04.02.2010

Die Aleviten in der Türkei

Aus pogrom_bedrohte Völker, 249-250, 2008

Das Alevitentum ist eine liberal-islamische Glaubensgemeinschaft. Sie gilt als die zweitstärkste islamische Konfession. Von den etwa 68 Millionen Einwohnern der Türkei bezeichnen sich über 20 Millionen Menschen türkischer, turkmenischer, kurdischer und arabischer Herkunft als Aleviten. Der Begriff "Alevit" stammt von dem Namen "Ali" und bedeutet soviel wie "Ali-Anhänger". Die Bezeichnung "Alevit" wird auch als Sammelbegriff für die religiösen Untergruppen wie Kizilbas-Aleviten, Bektasi-Aleviten, Tahtaci-Aleviten und weitere Gruppen benutzt.

Die traditionellen Siedlungsgebiete der türkischen Aleviten liegen in Zentralanatolien in den Provinzen Sivas, Amasya, Corum, Tokat und Yozgat. Turkmenische Aleviten leben überwiegend in den südlichen und westlichen Gebieten der Türkei. Kurdische Aleviten bewohnen hauptsächlich Orte in Ost- und Südanatolien, arabische Aleviten die Orte Hatay und Adana. Als Folge der Industrialisierung und Urbanisierung wanderten viele Aleviten in den 1960er Jahren sowie verstärkt nach 1980 in Großstädte wie Istanbul, Ankara, Izmir, Izmit, Adana, Mersin und Gaziantep ab. Heute lebt ein Großteil der Aleviten in den Industriegebieten der Türkei.
______
• **AUFGABEN**:
a – Tippen Sie aus dem Text über die Aleviten in der Türkei den Abschnitt von "Das Alevitentum ist" bis einschließlich "weitere Gruppen benutzt." wortgetreu ab.
b – In welchen Provinzen liegen laut dem Text über die Aleviten in der Türkei die traditionellen Siedlungsgebiete der türkischen Aleviten?
c – Führen Sie den Text über die Aleviten in der Türkei im Anschluss an seinen letzten Satz fort.

[Zeilen zur Position von Wörtern und Elementen]
______
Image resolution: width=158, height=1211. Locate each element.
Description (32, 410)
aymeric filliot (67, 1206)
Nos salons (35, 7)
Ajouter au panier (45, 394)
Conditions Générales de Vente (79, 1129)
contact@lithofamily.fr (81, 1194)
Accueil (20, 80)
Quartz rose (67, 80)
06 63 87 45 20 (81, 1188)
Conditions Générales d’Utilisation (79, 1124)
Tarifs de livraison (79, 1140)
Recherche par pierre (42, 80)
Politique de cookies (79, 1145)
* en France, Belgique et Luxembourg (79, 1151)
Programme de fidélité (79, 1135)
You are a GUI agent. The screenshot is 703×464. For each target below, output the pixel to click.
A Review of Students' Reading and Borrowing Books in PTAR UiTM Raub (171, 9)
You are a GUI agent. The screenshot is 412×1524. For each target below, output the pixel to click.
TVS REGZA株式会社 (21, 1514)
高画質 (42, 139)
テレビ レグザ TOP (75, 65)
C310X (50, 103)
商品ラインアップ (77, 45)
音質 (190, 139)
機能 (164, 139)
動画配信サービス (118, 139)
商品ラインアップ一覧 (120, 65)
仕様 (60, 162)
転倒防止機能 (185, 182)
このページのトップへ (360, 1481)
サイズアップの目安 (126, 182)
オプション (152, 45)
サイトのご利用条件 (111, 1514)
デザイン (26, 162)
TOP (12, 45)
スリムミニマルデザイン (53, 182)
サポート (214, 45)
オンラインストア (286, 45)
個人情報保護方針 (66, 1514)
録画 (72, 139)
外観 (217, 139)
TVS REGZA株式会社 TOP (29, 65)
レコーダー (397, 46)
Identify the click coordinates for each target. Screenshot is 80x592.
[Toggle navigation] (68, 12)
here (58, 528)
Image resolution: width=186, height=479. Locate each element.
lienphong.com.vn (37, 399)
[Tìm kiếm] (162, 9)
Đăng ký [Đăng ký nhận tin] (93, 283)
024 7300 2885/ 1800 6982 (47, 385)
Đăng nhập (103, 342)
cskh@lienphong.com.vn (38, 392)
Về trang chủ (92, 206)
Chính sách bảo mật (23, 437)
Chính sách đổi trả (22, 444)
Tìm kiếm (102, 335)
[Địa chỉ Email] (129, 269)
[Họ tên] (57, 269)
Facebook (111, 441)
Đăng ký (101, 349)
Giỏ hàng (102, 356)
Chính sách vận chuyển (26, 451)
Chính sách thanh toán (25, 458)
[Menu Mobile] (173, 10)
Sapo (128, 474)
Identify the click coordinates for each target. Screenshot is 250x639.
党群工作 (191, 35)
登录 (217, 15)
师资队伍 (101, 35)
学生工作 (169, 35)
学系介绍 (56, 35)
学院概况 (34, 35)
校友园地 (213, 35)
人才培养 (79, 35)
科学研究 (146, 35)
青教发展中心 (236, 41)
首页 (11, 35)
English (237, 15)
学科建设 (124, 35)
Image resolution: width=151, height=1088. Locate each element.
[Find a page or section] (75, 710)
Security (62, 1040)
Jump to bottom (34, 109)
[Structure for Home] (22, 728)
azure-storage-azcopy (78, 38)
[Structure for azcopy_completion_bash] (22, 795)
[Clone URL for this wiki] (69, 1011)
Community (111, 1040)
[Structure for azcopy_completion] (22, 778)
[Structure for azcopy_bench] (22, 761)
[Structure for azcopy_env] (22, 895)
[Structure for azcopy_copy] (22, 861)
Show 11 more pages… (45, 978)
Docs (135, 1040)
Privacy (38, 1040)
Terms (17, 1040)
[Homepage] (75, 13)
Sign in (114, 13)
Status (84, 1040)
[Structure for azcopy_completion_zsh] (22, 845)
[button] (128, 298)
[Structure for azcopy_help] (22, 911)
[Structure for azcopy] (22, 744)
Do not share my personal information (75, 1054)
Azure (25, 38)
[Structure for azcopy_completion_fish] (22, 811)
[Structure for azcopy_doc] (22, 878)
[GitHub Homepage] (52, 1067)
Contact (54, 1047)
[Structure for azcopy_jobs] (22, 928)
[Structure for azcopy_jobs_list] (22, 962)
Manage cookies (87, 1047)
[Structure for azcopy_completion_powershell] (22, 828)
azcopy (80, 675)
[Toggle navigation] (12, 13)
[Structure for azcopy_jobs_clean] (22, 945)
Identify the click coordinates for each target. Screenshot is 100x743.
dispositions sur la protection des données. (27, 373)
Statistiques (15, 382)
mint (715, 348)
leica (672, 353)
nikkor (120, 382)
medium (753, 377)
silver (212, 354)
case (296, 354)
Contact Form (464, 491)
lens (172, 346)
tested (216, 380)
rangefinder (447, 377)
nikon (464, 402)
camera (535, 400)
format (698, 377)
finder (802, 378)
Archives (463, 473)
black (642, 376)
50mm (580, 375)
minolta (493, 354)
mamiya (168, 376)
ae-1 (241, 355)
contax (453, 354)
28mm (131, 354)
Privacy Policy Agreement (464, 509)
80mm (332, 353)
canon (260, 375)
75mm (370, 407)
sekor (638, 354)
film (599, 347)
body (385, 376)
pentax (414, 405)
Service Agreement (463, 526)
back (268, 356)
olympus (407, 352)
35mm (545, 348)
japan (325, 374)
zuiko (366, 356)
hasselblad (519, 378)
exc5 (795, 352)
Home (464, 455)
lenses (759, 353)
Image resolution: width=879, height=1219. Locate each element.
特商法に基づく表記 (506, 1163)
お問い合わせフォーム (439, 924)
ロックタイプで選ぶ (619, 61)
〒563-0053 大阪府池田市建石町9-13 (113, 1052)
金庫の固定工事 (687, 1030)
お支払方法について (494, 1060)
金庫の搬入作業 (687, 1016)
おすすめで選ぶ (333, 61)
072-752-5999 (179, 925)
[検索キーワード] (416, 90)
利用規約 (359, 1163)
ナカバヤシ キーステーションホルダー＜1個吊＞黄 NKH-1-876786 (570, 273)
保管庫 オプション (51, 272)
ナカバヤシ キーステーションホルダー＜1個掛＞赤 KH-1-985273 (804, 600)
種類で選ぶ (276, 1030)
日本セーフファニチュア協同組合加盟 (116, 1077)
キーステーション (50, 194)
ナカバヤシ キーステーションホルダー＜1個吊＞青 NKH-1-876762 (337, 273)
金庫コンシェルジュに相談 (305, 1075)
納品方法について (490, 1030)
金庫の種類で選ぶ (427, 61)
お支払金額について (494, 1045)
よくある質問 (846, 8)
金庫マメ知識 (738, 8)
______
• **ANTWORTEN JE AUFGABE**:
a –
Das Alevitentum ist eine liberal-islamische Glaubensgemeinschaft. Sie gilt als die zweitstärkste islamische Konfession. Von den etwa 68 Millionen Einwohnern der Türkei bezeichnen sich über 20 Millionen Menschen türkischer, turkmenischer, kurdischer und arabischer Herkunft als Aleviten. Der Begriff "Alevit" stammt von dem Namen "Ali" und bedeutet soviel wie "Ali-Anhänger". Die Bezeichnung "Alevit" wird auch als Sammelbegriff für die religiösen Untergruppen wie Kizilbas-Aleviten, Bektasi-Aleviten, Tahtaci-Aleviten und weitere Gruppen benutzt.

b – In Zentralanatolien, in den Provinzen Sivas, Amasya, Corum, Tokat und Yozgat.

c –
Die alevitische Religion

Die alevitische Religion in der Türkei hat verschiedene Aspekte bzw. religiöse Strömungen.

Der Mazdaismus beispielsweise ist die des alt-iranischen Priesters Zarathustra gestiftete Religion. Seine Lehre betont den Dualismus zwischen Gut und Böse, wobei der endgültige Sieg des Guten über das Böse jedoch nie in Frage gestellt wird. Dem Schöpfer Ahura Mazda als Verkörperung des Guten steht der verlogene und zerstörerische Ahriman gegenüber. Der Mensch ist in der Lage, das Böse zu überwinden und sich dem Guten, Wahren und Schönen zu widmen.

Der Schamanismus dagegen ist ein vorislamischer Volksglaube der Türken, der sich dem Gott des Himmels und der Macht der Natur widmet. Die Priester waren die religiösen Oberhäupter, Zauberer, Heilpraktiker und Verbreiter einer reichen Volksliteratur. Von Zeit zu Zeit spielten sie auch eine politische Rolle, so z.B. im 13. Jahrhundert bei der Babai-Revolte (1239-1240), einer religiös-politisch motivierten Revolte.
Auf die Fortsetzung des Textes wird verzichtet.